Problem requirements: Go through the listing below and show each line that has the word "Viewport".

Provided records:
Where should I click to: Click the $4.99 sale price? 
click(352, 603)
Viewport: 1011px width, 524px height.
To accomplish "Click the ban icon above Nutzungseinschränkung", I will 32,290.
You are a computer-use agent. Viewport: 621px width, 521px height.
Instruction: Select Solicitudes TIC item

* * *

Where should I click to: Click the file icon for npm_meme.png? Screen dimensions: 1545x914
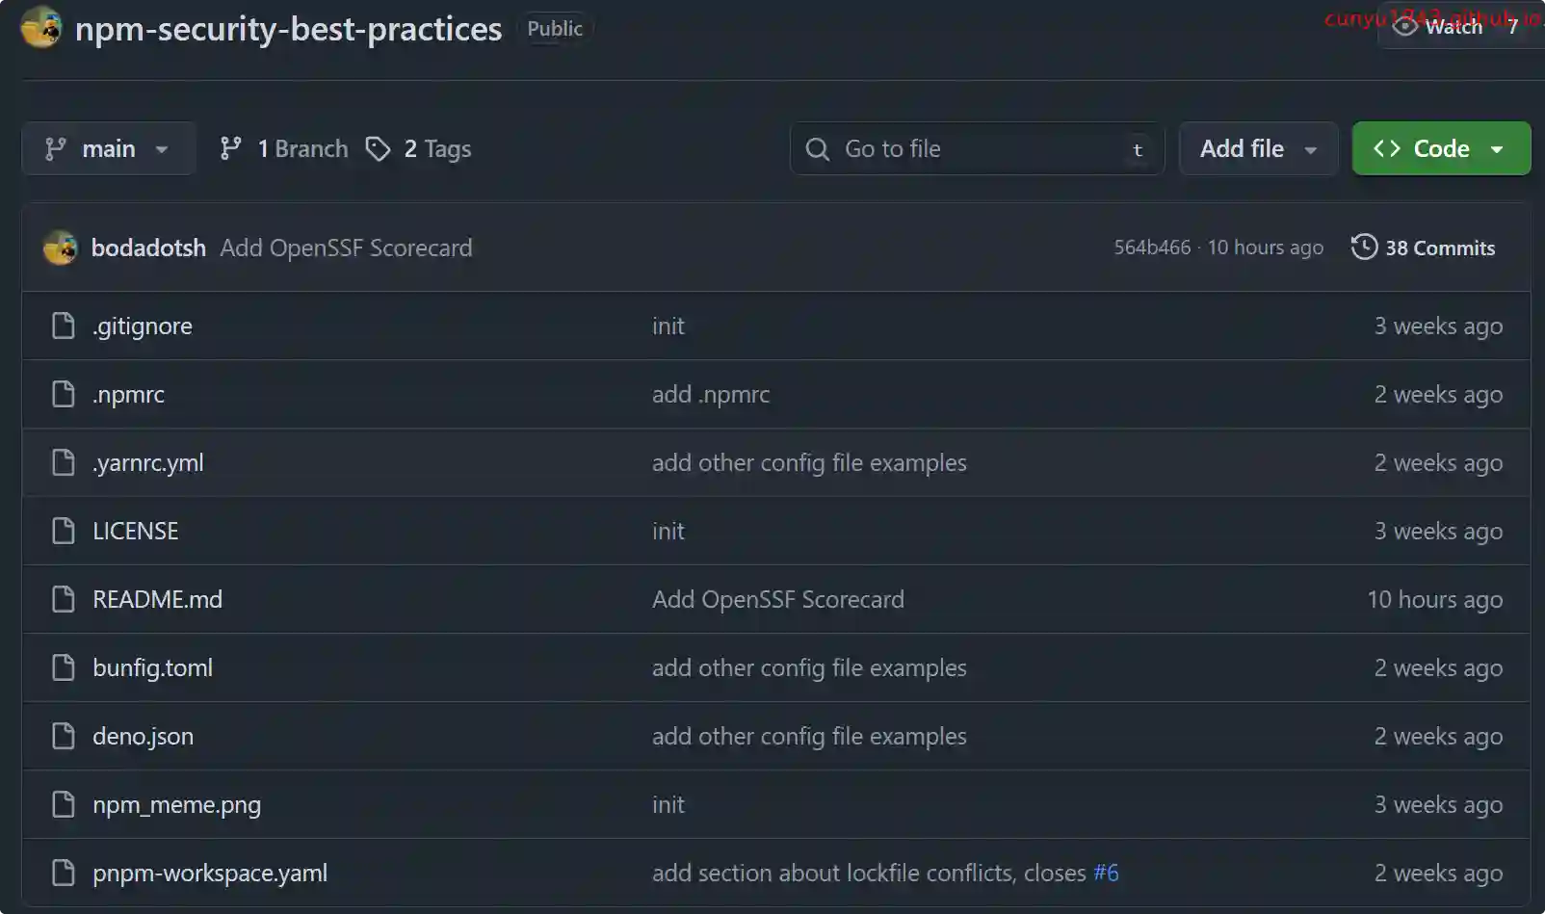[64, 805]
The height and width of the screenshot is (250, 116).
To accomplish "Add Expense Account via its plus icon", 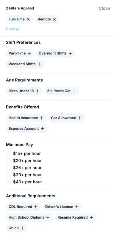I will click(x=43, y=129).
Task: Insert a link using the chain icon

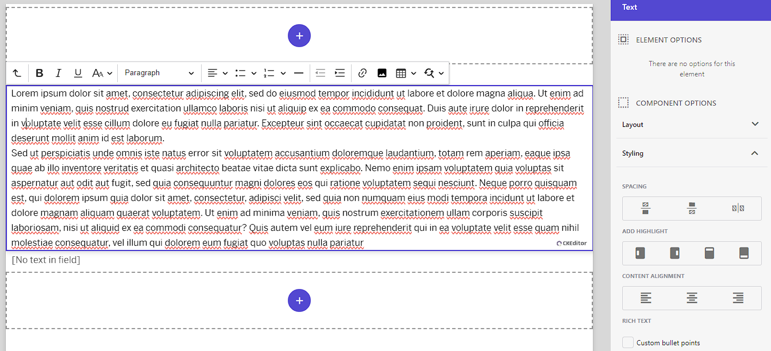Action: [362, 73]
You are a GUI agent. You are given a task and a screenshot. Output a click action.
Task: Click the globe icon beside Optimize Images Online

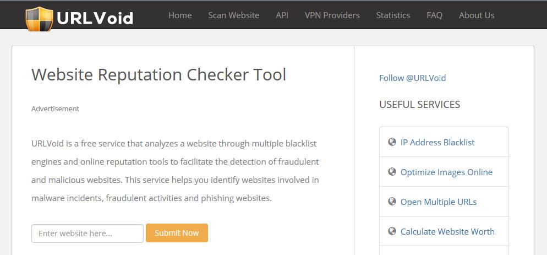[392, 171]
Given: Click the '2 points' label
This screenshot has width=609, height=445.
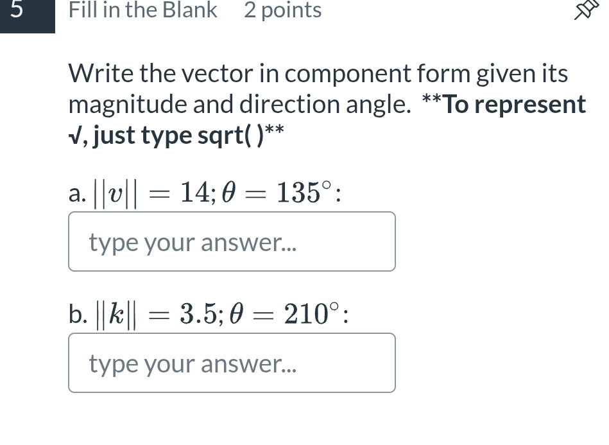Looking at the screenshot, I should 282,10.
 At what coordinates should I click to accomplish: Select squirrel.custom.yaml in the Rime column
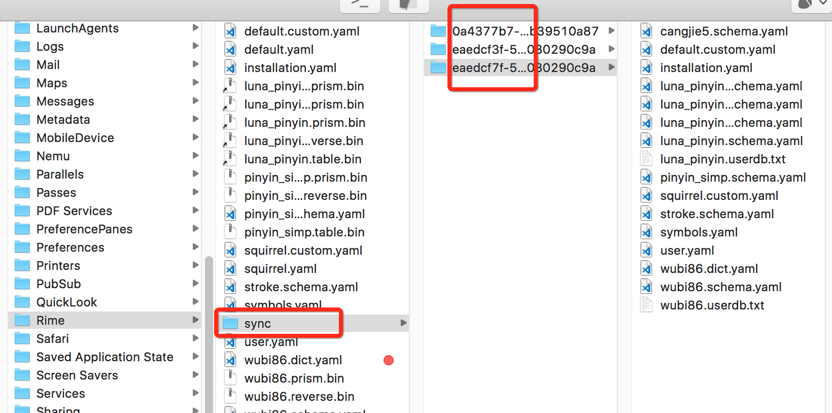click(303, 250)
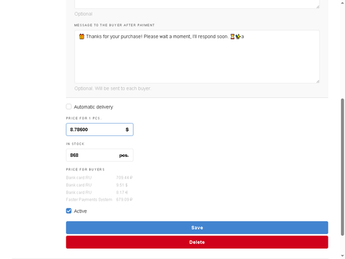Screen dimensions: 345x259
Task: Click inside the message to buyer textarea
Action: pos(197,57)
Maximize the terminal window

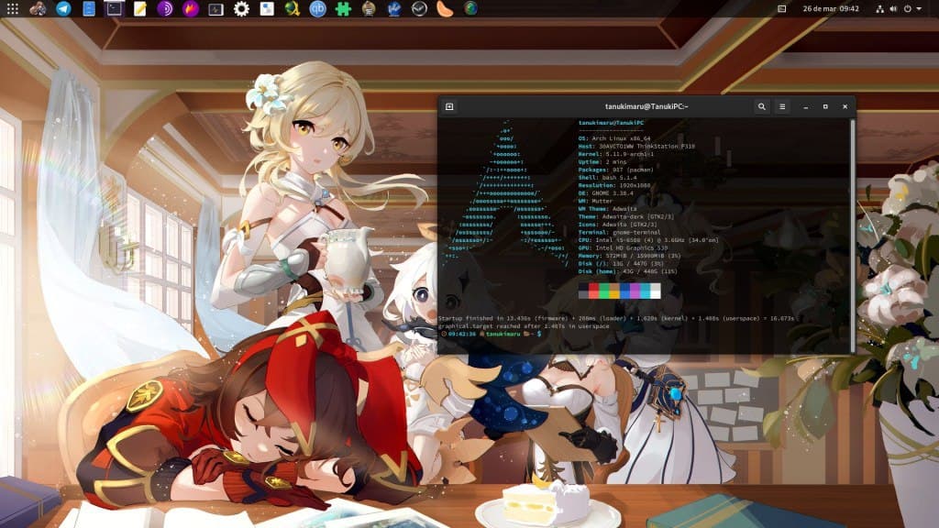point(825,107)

Exercise output:
Viewport: 1011px width, 524px height.
You are a computer-use agent. Viewport: 621px width, 521px height.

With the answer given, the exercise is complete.